● **ABOUT THIS EXERCISE**
The stretch from the line with "For every named" through the line with "Scotchgard Protector in" in the records below: write it out exactly, and nothing else.

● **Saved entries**

┌──

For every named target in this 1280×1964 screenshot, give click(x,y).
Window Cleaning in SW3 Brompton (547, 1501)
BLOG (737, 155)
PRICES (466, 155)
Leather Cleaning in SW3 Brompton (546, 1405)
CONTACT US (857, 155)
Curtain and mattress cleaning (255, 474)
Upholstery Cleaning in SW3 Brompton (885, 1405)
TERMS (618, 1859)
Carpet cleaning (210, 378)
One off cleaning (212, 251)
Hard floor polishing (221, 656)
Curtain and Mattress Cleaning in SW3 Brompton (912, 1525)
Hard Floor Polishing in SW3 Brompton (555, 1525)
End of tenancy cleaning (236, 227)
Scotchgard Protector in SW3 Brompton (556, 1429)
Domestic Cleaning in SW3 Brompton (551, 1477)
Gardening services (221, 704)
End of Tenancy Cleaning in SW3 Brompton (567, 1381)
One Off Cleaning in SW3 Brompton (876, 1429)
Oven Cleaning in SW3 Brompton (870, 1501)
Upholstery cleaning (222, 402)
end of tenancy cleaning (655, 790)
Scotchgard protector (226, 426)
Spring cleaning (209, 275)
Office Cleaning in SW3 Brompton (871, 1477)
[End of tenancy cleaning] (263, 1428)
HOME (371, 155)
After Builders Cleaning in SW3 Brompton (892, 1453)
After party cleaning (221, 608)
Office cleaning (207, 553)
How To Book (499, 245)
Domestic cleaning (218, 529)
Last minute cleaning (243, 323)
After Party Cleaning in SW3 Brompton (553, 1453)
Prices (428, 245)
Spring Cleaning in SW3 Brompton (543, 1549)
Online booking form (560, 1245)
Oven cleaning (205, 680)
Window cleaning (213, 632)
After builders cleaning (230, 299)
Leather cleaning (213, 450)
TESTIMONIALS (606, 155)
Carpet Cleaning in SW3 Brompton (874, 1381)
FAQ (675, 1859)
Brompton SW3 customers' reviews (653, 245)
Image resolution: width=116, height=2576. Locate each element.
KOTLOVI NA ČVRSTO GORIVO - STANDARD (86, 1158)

└──
┌──

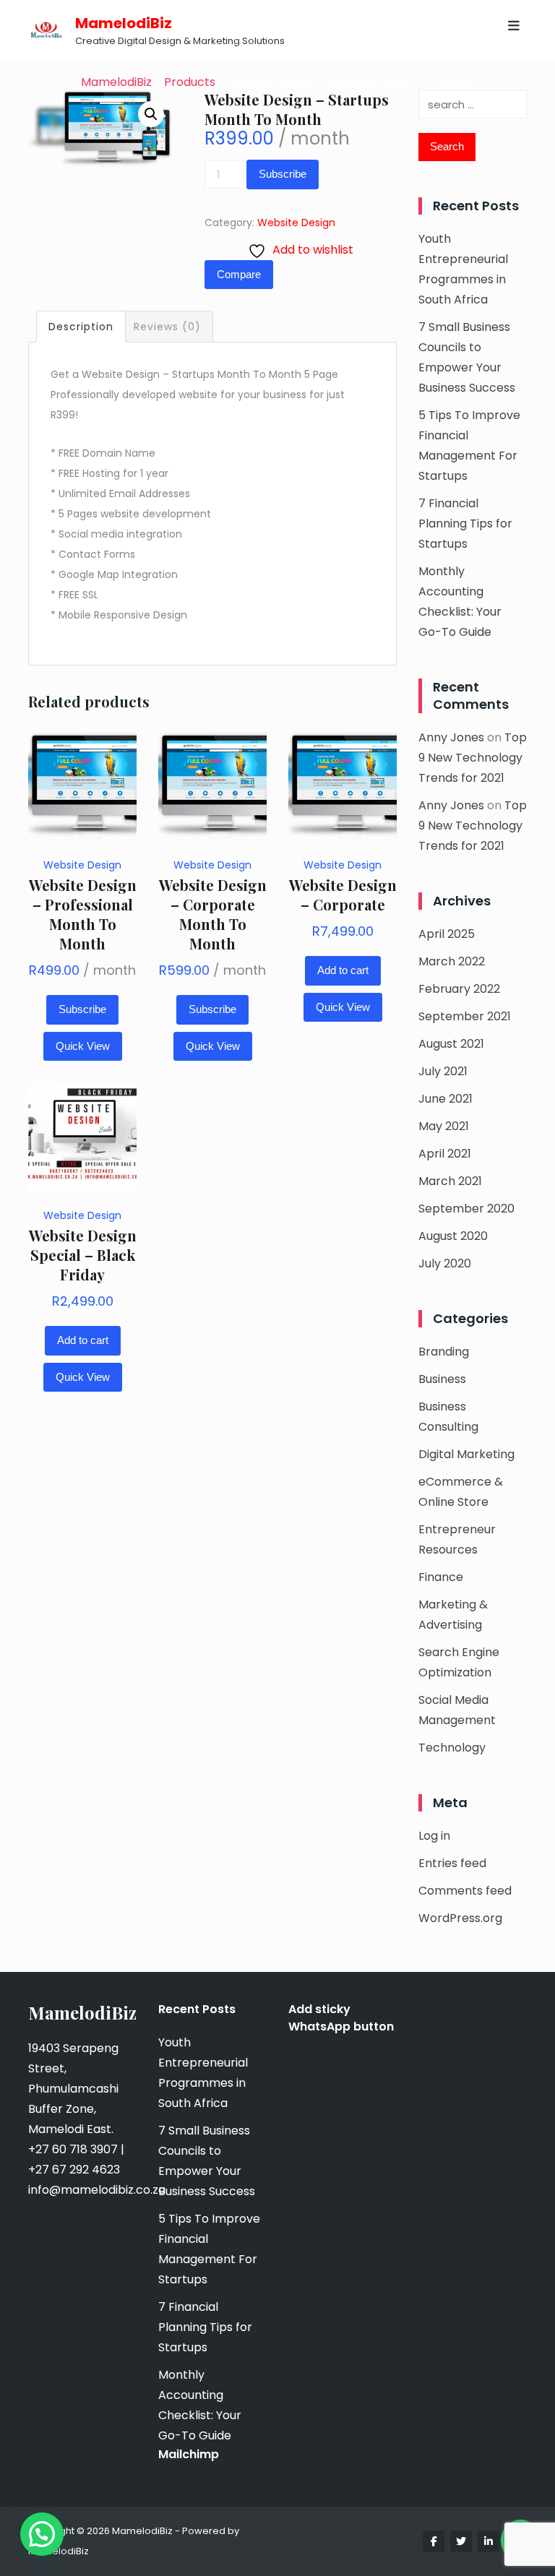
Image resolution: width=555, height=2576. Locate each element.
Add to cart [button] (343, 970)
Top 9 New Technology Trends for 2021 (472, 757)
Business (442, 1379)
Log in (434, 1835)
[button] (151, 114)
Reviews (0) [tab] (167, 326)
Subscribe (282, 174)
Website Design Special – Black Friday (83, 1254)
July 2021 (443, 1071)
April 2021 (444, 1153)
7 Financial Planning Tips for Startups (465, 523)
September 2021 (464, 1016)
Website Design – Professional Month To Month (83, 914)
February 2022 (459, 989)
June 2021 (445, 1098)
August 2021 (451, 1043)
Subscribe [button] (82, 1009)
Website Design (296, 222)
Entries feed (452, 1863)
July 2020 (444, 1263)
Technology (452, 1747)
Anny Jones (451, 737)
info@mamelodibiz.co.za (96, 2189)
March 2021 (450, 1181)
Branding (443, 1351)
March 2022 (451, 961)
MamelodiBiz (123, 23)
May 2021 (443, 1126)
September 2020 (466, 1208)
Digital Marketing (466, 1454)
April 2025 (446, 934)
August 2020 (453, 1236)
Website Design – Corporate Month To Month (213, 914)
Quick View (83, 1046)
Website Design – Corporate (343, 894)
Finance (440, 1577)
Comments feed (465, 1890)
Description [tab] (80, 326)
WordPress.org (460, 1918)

└──

● **TASK SOLUTION**
For every named target in this 1280×1964 screenshot, give click(x,y).
Window Cleaning in SW3 Brompton (547, 1501)
BLOG (737, 155)
PRICES (466, 155)
Leather Cleaning in SW3 Brompton (546, 1405)
CONTACT US (857, 155)
Curtain and mattress cleaning (255, 474)
Upholstery Cleaning in SW3 Brompton (885, 1405)
TERMS (618, 1859)
Carpet cleaning (210, 378)
One off cleaning (212, 251)
Hard floor polishing (221, 656)
Curtain and Mattress Cleaning in SW3 Brompton (912, 1525)
Hard Floor Polishing in SW3 Brompton (555, 1525)
End of tenancy cleaning (236, 227)
Scotchgard Protector in SW3 Brompton (556, 1429)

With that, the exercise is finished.